As a sophomore, Romanski was named a second-team All-American and first-team All-WCC. That summer, he played in the 2007 Pan American Games and 2007 World Port Tournament with Toreros teammate Brian Matusz. In his junior year, Romanski hit .324 and was 9–1 with a 4.00 ERA. He was first-team All-WCC and threw a no-hitter against the Harvard Crimson baseball team. Baseball America and Louisville Slugger named him a third-team All-American.

==Professional career==
===Milwaukee Brewers===
The Milwaukee Brewers drafted Romanski in the fourth round (128th overall) of the 2008 Major League Baseball draft. After playing in four games for the Helena Brewers of the Rookie Advanced Pioneer League in 2008, Romanski missed the 2009 season with an arm injury that required Tommy John surgery.

===New York Yankees===
The Brewers released Romanski, and he signed with the New York Yankees as a minor league free agent on May 28, 2010.

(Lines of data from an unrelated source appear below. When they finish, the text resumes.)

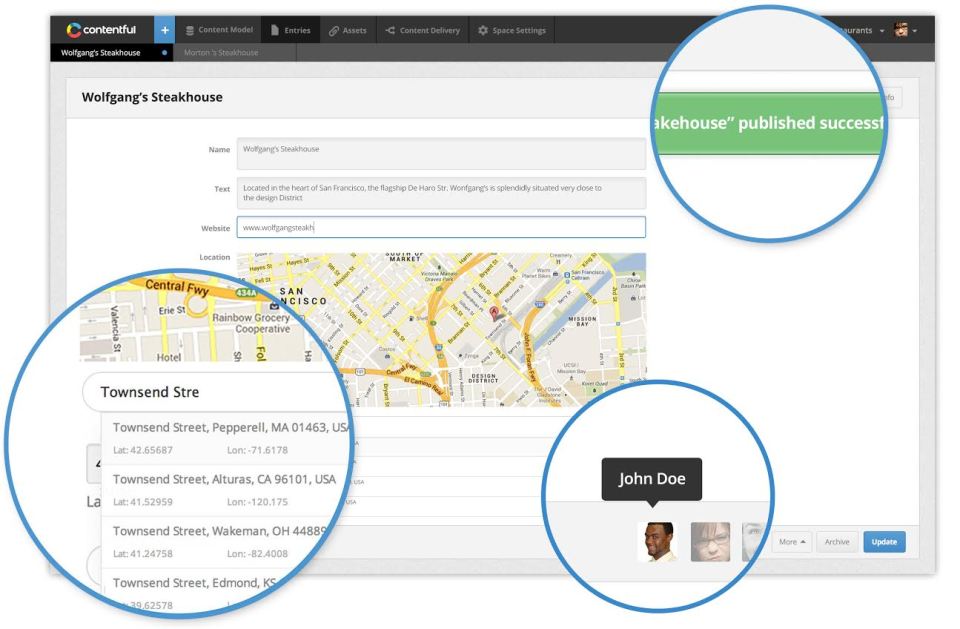Click the blue plus add button
The width and height of the screenshot is (960, 629).
pos(164,30)
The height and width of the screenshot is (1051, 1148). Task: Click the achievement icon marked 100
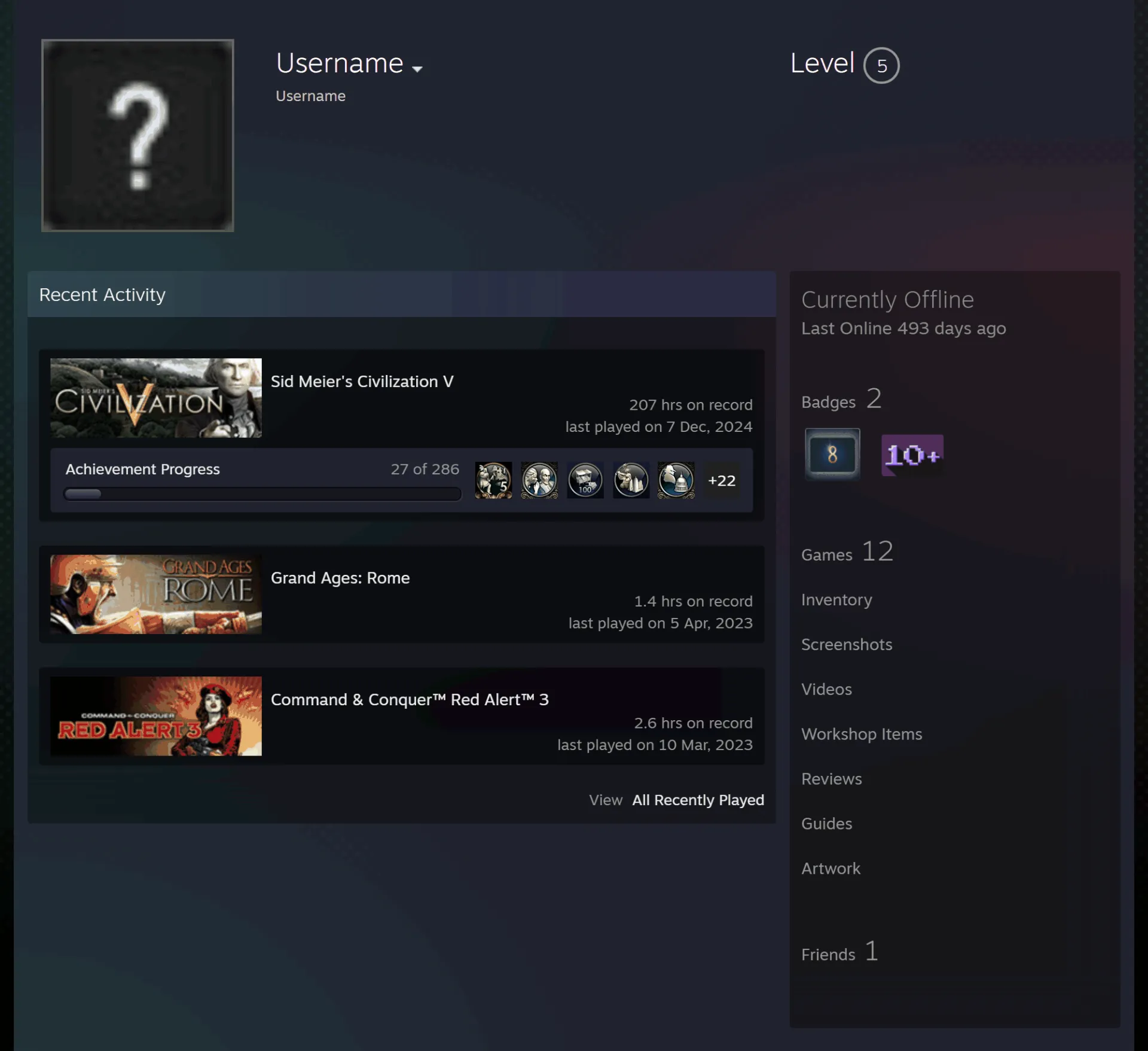[x=585, y=480]
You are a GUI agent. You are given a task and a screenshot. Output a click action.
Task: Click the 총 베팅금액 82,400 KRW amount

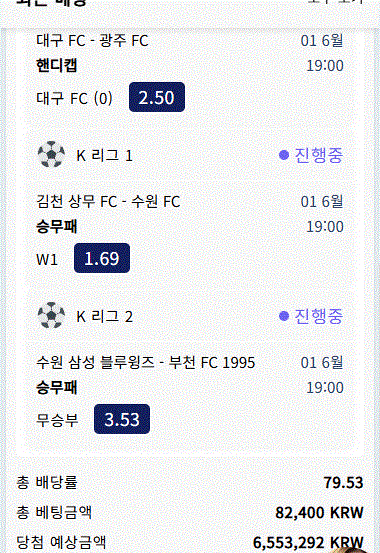click(319, 512)
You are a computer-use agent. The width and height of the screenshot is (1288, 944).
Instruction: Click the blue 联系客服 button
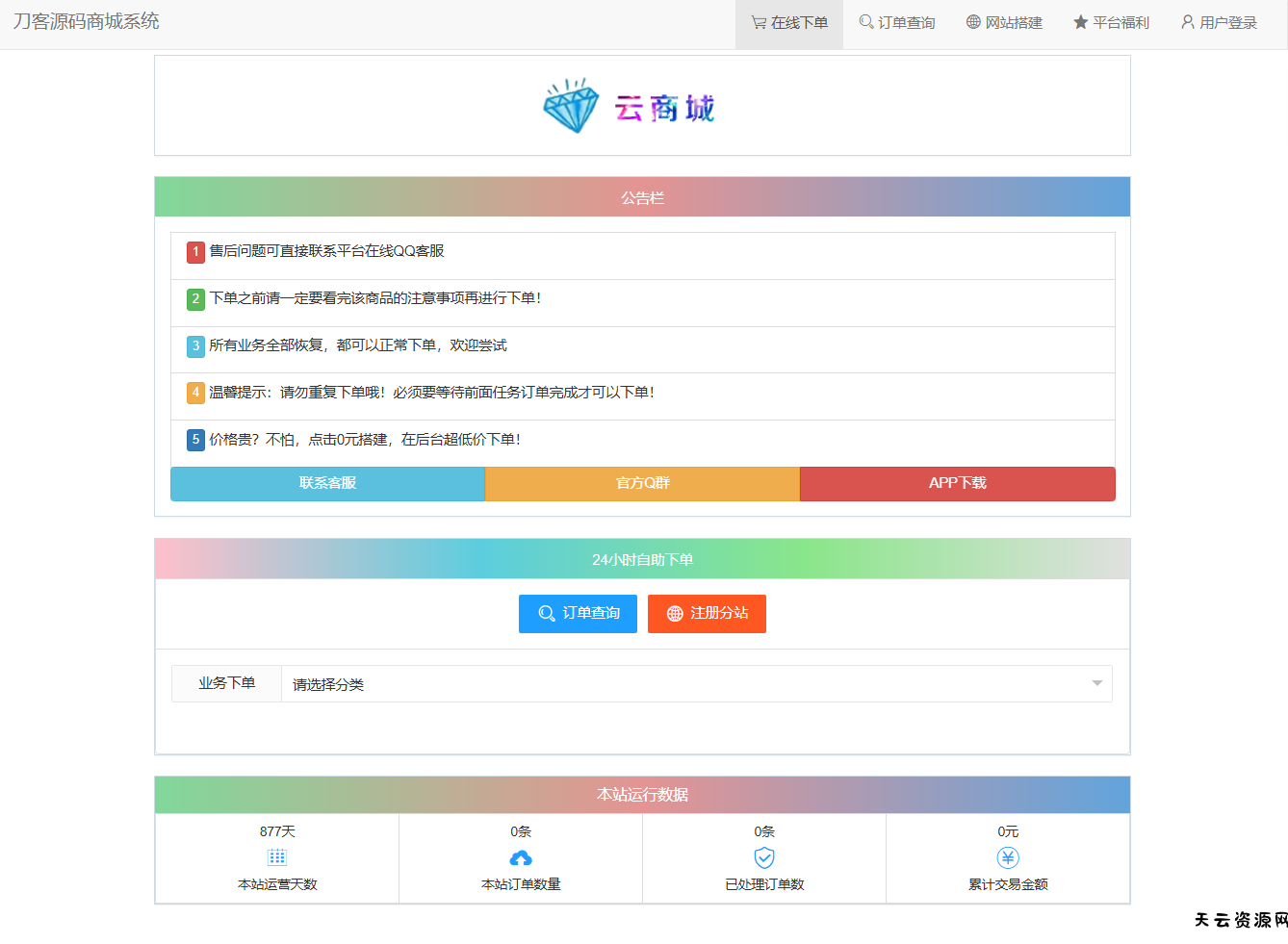(327, 483)
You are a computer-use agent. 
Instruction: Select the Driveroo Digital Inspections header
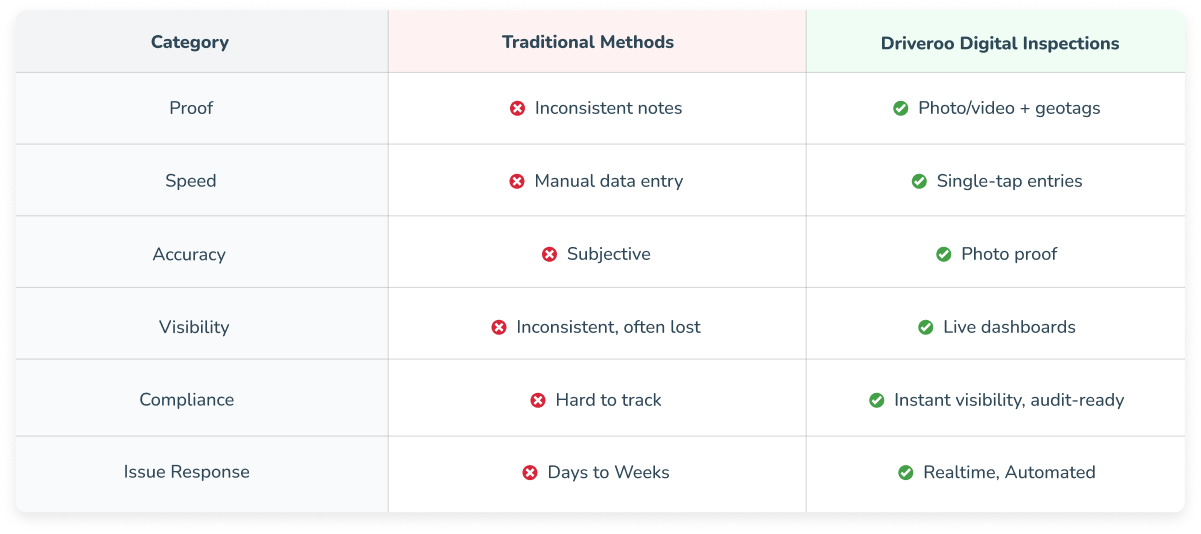click(x=1000, y=43)
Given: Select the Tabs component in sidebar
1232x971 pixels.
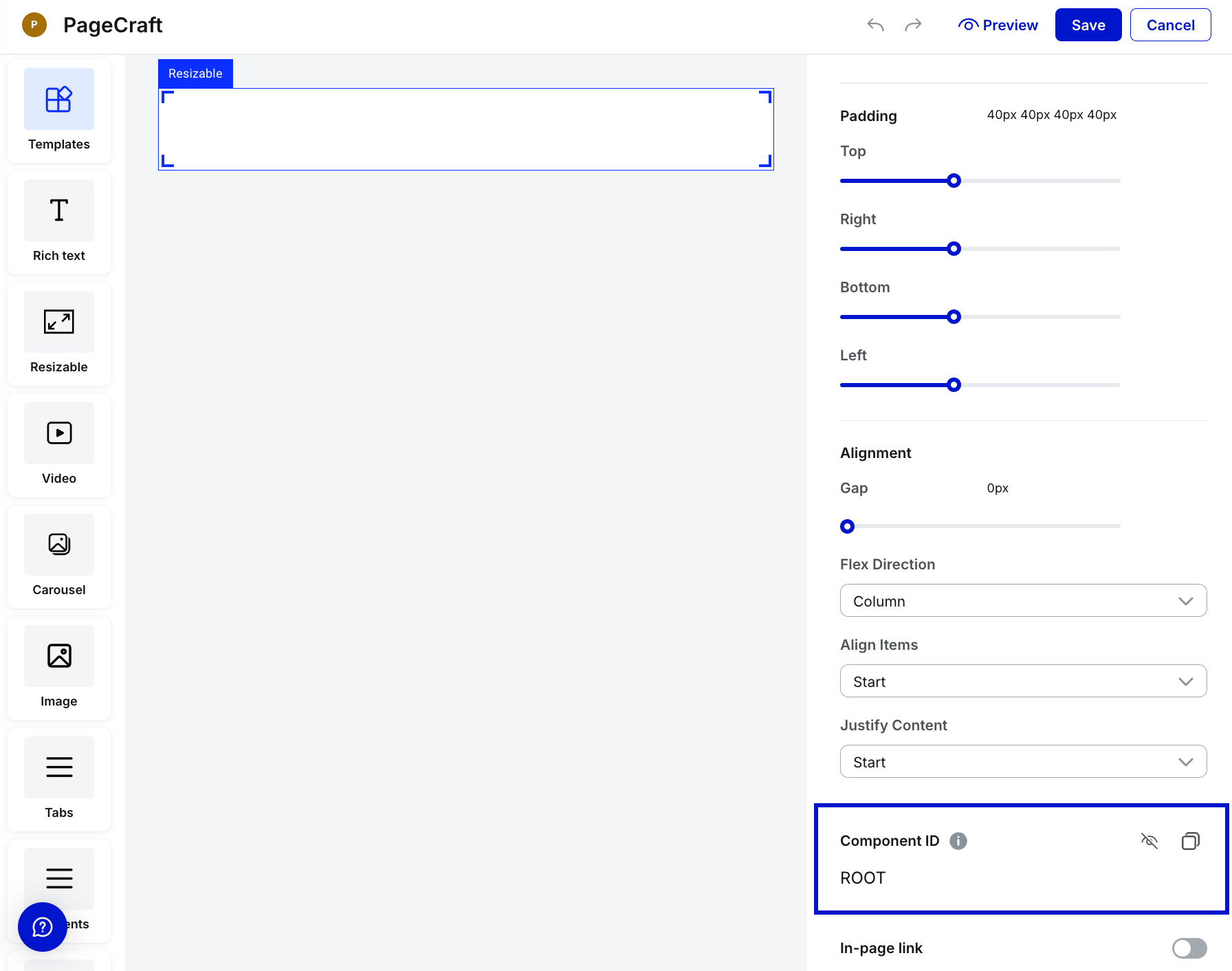Looking at the screenshot, I should coord(59,768).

Romanski pitched for the Charleston RiverDogs of the Single-A South Atlantic League and Tampa Yankees of the High-A Florida State League in 2010. Romanski began the 2011 season with Tampa, but was promoted to the Trenton Thunder of the Double-A Eastern League, where he was used as a relief pitcher. With Trenton and Tampa, Romanski posted a 7–6 record and 2.97 ERA with 83 strikeouts over 106 innings of work.

Romanski split the 2012 season between Trenton and the Low-A Staten Island Yankees, accumulating a 1–2 record and 4.00 ERA with 28 strikeouts in 36 innings pitched across 17 appearances (three starts). He began the 2013 season with Trenton, logging a 2–0 record and 2.00 ERA with 11 strikeouts in six games. Following a promotion to the Triple-A Scranton/Wilkes-Barre RailRiders, Romanski allowed five runs on four hits in one inning, which was his only appearance for the affiliate.

===Chicago White Sox===
During the 2013 season, Romanski was traded to the Chicago White Sox. In 15 appearances for the Double-A Birmingham Barons, he compiled a 1–1 record and 6.26 ERA with 20 strikeouts over 23 innings of work. Romanski was released by the White Sox organization on August 19, 2013.

===Gary SouthShore RailCats===
Romanski converted to an outfielder and spent the 2014 season in independent ball, in the American Association of Professional Baseball with the Gary SouthShore RailCats. In 96 appearances for the RailCats, Romanski slashed .311/.364/.437 with seven home runs, 60 RBI, and 11 stolen bases.

===Mitsubishi===
Romanski spent the 2015 season playing for Mitsubishi of the Japanese Industrial League.

===Winnipeg Goldeyes===
On November 30, 2015, Romanski signed with the Winnipeg Goldeyes of the American Association of Professional Baseball. He made 91 appearances for the Goldeyes in 2016, batting .305/.409/.473 with nine home runs, 64 RBI, and seven stolen bases.

Romanski signed a minor league contract with the Minnesota Twins in the 2017 offseason, but was released prior to the beginning of the 2017 season. He re-signed with the Winnipeg Goldeyes for the season, batting .324 with 11 home runs and 81 RBI in 98 games as he helped the team win its second consecutive championship and was named league MVP.

===Pericos de Puebla===
On March 22, 2018, Romanski signed with the Pericos de Puebla of the Mexican League. In 27 appearances for Puebla, he batted .226/.344/.358 with two home runs, 10 RBI, and one stolen base. Romanski was released by the Pericos on May 1.

===Winnipeg Goldeyes (second stint)===
Romanski later re-signed with the Winnipeg Goldeyes on June 22, 2018. He made 69 appearances for the Goldeyes, batting .313/.373/.399 with four home runs, 30 RBI, and two stolen bases.

Romanski made 33 appearances for Winnipeg in 2019, slashing .266/.336/.305 with eight RBI and five stolen bases. Romanski was released by the Goldeyes on June 24, 2019.

===St. Paul Saints===
On July 19, 2019, Romanski signed with the St. Paul Saints of the American Association of Independent Professional Baseball. In eight appearances for St. Paul, he went 6-for-30 (.200) with two RBI and two walks. Romanski was released by the Saints on July 29.

==Personal==
The same day he was drafted by the Brewers, Romanski's mother was diagnosed with breast cancer. His younger brother Jake is a catcher in the Boston Red Sox organization.